• [PROVIDED RECORDS]:
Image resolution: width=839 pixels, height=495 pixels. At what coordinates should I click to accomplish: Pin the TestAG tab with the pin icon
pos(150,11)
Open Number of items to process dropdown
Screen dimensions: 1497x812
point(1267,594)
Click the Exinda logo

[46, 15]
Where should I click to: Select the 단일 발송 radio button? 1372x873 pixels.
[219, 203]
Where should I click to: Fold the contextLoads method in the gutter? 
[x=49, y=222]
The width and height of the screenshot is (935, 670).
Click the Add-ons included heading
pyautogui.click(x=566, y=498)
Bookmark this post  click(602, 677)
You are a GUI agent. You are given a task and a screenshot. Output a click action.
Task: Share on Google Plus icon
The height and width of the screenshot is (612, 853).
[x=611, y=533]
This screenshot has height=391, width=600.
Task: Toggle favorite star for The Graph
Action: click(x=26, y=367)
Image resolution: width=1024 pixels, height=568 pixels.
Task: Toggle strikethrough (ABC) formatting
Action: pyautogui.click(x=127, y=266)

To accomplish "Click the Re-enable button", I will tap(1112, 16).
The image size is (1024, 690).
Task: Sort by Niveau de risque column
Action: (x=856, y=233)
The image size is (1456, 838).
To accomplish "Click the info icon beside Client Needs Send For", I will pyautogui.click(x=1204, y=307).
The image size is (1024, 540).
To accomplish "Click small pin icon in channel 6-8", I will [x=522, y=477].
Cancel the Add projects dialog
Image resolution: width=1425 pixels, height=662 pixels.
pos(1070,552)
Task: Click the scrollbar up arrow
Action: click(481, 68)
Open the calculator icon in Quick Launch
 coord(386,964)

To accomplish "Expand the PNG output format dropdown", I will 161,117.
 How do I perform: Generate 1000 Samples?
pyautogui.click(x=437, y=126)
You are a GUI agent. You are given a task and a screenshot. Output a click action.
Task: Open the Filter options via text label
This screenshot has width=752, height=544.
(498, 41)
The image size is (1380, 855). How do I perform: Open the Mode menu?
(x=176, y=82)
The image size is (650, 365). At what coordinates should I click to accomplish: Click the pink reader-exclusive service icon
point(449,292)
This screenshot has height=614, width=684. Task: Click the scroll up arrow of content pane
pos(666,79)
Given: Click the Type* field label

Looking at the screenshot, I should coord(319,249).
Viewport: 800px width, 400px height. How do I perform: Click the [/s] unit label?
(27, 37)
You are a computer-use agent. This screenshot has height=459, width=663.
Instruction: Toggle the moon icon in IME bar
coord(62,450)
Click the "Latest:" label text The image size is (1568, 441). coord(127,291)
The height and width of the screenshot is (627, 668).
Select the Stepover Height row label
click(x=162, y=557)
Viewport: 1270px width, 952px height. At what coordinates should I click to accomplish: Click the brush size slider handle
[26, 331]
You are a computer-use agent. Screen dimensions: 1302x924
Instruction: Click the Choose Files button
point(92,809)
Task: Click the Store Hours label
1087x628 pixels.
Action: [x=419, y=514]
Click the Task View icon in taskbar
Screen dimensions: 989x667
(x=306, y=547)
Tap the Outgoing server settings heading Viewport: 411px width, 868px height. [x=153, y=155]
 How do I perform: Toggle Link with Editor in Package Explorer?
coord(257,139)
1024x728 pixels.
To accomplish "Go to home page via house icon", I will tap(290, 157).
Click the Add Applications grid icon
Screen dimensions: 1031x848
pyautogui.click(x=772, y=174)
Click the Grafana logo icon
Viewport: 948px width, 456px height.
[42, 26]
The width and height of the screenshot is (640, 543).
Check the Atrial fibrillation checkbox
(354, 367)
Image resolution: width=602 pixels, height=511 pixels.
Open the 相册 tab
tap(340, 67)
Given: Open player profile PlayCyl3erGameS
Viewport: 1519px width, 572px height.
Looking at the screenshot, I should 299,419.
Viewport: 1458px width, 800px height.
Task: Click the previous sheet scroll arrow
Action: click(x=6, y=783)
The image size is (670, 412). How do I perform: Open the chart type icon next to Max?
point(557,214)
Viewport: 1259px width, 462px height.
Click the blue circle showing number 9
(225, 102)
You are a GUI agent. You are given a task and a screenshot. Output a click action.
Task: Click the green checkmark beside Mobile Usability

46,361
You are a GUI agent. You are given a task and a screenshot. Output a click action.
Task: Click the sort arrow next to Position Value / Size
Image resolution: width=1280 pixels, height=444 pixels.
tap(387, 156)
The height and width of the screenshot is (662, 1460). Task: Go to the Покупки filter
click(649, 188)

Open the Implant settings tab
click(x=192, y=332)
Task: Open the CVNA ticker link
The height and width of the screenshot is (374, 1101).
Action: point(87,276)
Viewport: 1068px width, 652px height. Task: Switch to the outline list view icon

• [PROBLEM TO WORK ON]: Output the rows again verbatim, beginning at the first line of the rows and ending after the line that contains "point(1267,594)".

• [SOLUTION FOR THIS EXERCISE]:
Image resolution: width=839 pixels, height=495 pixels. At what coordinates should I click to accomplish: Pin the TestAG tab with the pin icon
pos(150,11)
Open Number of items to process dropdown
Screen dimensions: 1497x812
point(1267,594)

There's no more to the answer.